Immobili detenuti all'estero: IVIE, tassazione dei redditi e compilazione del Modello REDDITI 2026.

Immobili detenuti all’estero: IVIE, IRPEF e compilazione del Modello REDDITI 2026

Chi possiede immobili situati all’estero deve prestare particolare attenzione agli obblighi fiscali previsti dalla normativa italiana. Oltre al monitoraggio fiscale, è necessario valutare l’applicazione dell’IVIE (Imposta sul Valore degli Immobili situati all’Estero) e le modalità di dichiarazione dei redditi prodotti dagli immobili nel Modello REDDITI 2026.

Quando è dovuta l’IVIE

L’IVIE si applica alle persone fisiche residenti in Italia che possiedono immobili all’estero, indipendentemente dalla loro destinazione d’uso.

L’imposta è generalmente calcolata:

  • con aliquota dell’1,06% per la generalità degli immobili;
  • con aliquota dello 0,4% per le abitazioni principali di lusso e relative pertinenze.

L’imposta non è dovuta se l’importo complessivo non supera 200 euro ed è possibile detrarre le eventuali imposte patrimoniali già versate nello Stato estero, evitando così fenomeni di doppia imposizione.

L’effetto sostitutivo tra IVIE e IRPEF

Uno degli aspetti più importanti riguarda il cosiddetto effetto sostitutivo IVIE/IRPEF.

Per gli immobili non locati detenuti all’estero, l’IVIE sostituisce, in molti casi, l’imposizione IRPEF, analogamente a quanto avviene in Italia con il rapporto tra IMU e IRPEF. Questo principio consente di evitare una doppia tassazione sugli stessi immobili, fermo restando il rispetto degli obblighi dichiarativi previsti dalla normativa.

Immobili locati e immobili non locati

La disciplina varia a seconda dell’utilizzo dell’immobile.

Per gli immobili non locati, la tassazione dipende anche dalle regole vigenti nello Stato estero e, in alcuni casi, è richiesto esclusivamente il monitoraggio fiscale tramite il quadro RW.

Per gli immobili concessi in locazione, invece, i canoni devono essere dichiarati anche in Italia.
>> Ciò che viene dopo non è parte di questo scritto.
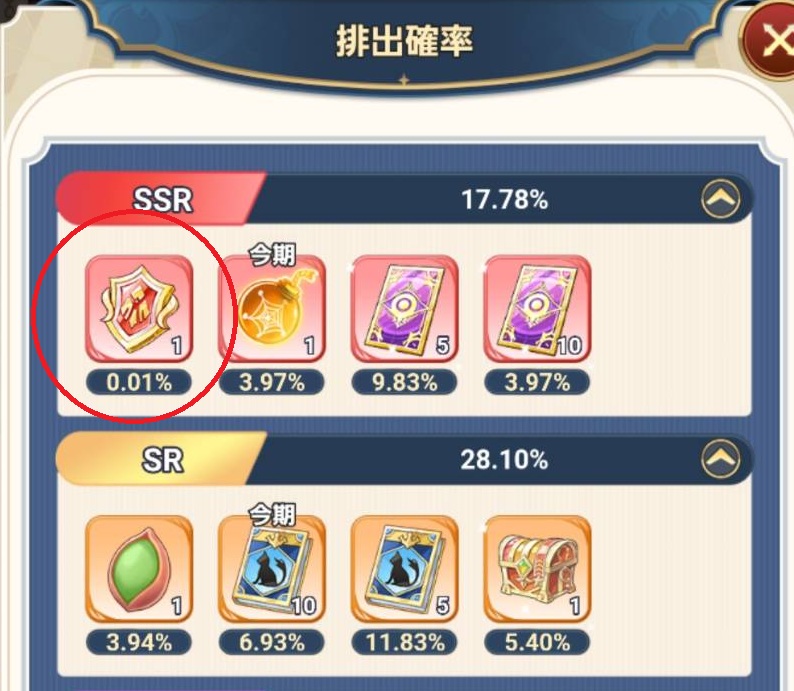Collapse the SSR rarity section
This screenshot has width=794, height=691.
[x=720, y=199]
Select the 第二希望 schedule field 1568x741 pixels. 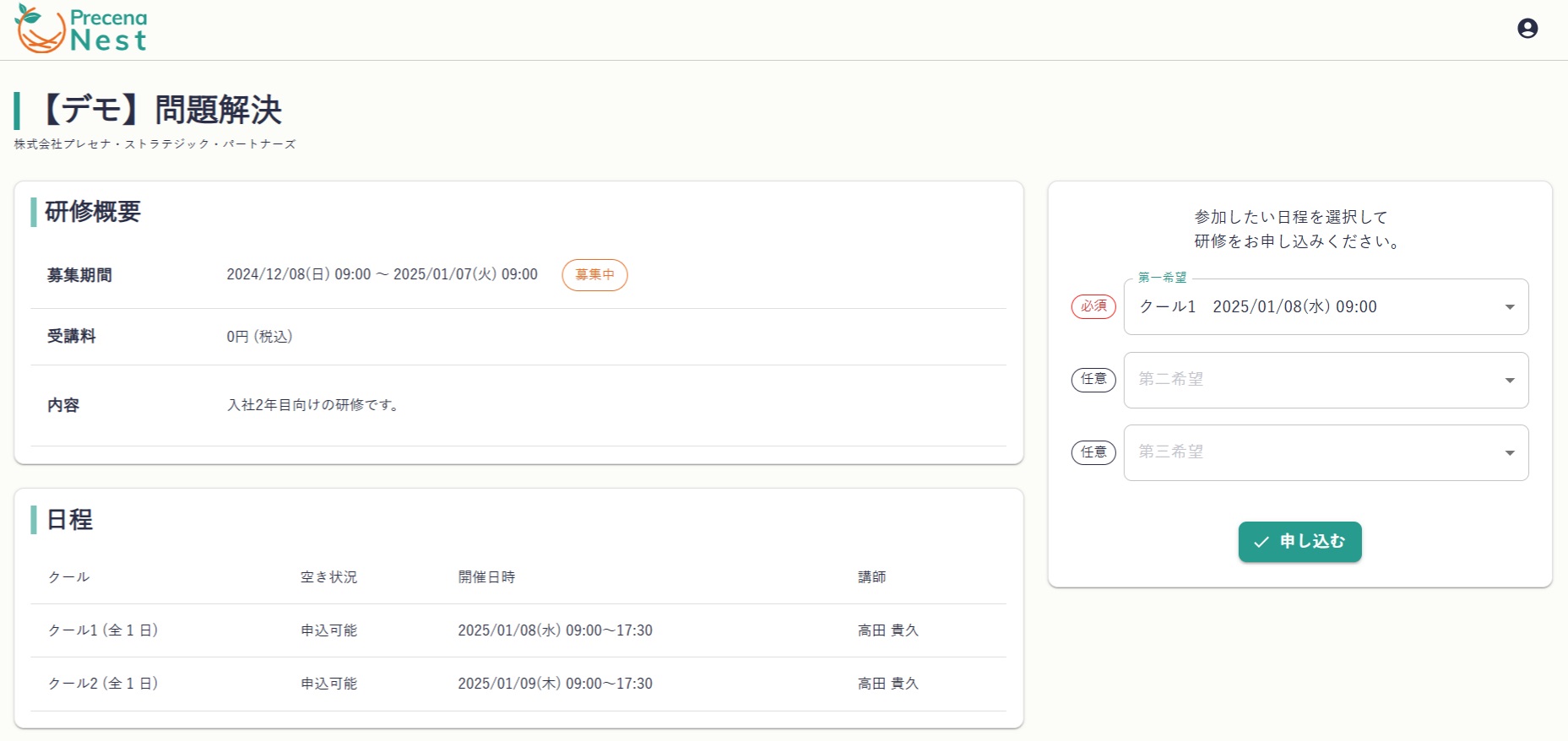click(1326, 380)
Se il reddito è già stato tassato all’estero, il contribuente può beneficiare del credito d’imposta previsto dalla normativa per evitare la doppia imposizione.

Compilazione del Modello REDDITI 2026

Nel Modello REDDITI 2026 assumono particolare importanza:

  • il quadro RW, destinato al monitoraggio fiscale degli investimenti detenuti all’estero;
  • il quadro RL, nel quale devono essere indicati i redditi imponibili derivanti dagli immobili esteri;
  • il quadro CE, necessario per richiedere il credito d’imposta relativo alle imposte pagate all’estero, quando spettante.

Verificare la propria posizione fiscale

La gestione degli immobili detenuti all’estero richiede un’attenta valutazione delle norme italiane e della legislazione del Paese in cui è situato l’immobile.

Una corretta compilazione della dichiarazione dei redditi consente di rispettare gli obblighi fiscali, beneficiare degli eventuali crediti d’imposta ed evitare errori che potrebbero comportare contestazioni o sanzioni.